Alegam que esses militantes perderam-se pelo caminho porque o fundamento de uma militância consicente e legítima, seja qual for a causa – repousa na convicção, na ideologia, que essencialmente é um valor pessoal ou crença, que não se subordina nem mesmo ao êxito da empreitada, porque é um valor íntimo incondicional, da qual a “militância” é só o meio pelo qual essa crença ou ideologia se exterioriza.

 
Porém, quando o fundamento dessa militância apresenta distorções e fragilidades, não raro o que ocorre é um deslocamento do foco para o plano do reconhecimento pessoal ou percepção de recompensa pela prática da militãncia não satisfeitos ou, então, decepção do êxito não cumprido ou experiências doloridas emocionais durante o percurso capazes, individualmente ou todas juntas, de colocar todo o sistema de crenças e convicções sob ataque, em xeque, que termina sucumbindo às frustações e traumas com o poder de inverter valores, impor negação, revanchismo, ódio, na tentativa inconsciente de amenizar um sentimento não aceito consubstanciado no fracasso.
 
Convicção, ideologia é ou nao é – existe ou é um valor travestido que se trai quando colocado à prova, cujo produto será o de afirmar o oposto do que se disse antes ou agir levantando-se contra todos e tudo o que representa, no conjunto, aquilo que se quer negar, seja por fuga desenfreada dos seus próprios fantasmas ou como resultado tão somente da sua própria natureza humana deformada e distorcida de si próprio ou da visão que tem do seu semelhante.
 
Na visão “unipower” desse tipo de pessoa, inexiste espaço público, direitos coletivos ou personalíssimos; aliás, apoiar o interese privado sobre a coletividade é um comportamento sintomático compatível com a vingança daquele que pretendeu o reconhecimento desse “coletivo” mas que não veio.
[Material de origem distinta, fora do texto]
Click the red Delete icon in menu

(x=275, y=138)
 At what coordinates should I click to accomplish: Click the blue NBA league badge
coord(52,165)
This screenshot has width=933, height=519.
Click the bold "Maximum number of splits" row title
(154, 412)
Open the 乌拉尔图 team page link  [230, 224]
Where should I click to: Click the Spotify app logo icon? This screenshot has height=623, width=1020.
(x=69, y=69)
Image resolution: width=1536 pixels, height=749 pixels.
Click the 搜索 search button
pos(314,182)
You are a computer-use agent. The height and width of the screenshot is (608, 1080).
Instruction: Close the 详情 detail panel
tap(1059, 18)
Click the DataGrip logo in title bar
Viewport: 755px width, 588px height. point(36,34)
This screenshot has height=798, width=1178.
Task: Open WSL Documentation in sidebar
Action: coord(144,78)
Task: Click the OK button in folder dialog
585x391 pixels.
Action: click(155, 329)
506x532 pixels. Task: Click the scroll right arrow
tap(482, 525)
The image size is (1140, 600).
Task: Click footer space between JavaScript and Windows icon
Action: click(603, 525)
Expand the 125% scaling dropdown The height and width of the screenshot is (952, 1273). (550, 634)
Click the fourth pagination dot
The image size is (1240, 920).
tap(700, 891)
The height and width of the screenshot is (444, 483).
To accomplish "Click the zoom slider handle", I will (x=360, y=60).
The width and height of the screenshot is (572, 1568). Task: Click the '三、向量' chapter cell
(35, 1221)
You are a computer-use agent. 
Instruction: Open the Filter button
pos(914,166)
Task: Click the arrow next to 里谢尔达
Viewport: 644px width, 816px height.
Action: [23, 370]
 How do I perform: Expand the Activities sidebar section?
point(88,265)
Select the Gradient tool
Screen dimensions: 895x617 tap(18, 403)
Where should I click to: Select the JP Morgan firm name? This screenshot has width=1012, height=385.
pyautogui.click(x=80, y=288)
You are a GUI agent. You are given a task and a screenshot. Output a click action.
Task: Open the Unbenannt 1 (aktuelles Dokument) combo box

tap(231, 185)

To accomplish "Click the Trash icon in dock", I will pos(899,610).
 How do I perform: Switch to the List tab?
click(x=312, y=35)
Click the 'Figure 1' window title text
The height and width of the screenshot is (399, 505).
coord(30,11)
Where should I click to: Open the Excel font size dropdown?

Acredito que a violência que a Míriam sofreu, e que só há muito pouco tempo ela revelou e onde nem mesmo a família e os amigos dela disseram ter conhecimento, seja o bastidor de uma “guerra interior” ainda sem solução prá ela. Há uma incoerência que salta aos olhos.. Na sua negação ela rivaliza com a ideologia progressista ou de esquerda que prioriza o interesses coletivos, principalmente o dos menos favorecidos; ela rivaliza principalmente com a Dilma que não se perdeu pelo caminho e ainda acabou tornando-se Presidente do Brasil, e, quanto à isso, não sei se por intolerância ou afronta direta à questões que desenterram defuntos do passado, Míriam não esconde uma revolta ou revanchismo quando refere-se à Dilma, ex-militante como ela e primeira mandatária do país. Duas mulheres com caminhos muito distintos. Míriam é amarga.
 
Por ironia, ela acabou tornando-se instrumento, fiel escudeira, daqueles que um dia ela mesma combateu as idéias – a Rede Globo, que nao só apoiou a ditadura mas que, desde aqueles dias tenebrosos, continua sendo a maior oposição contra o Brasil e sua gente.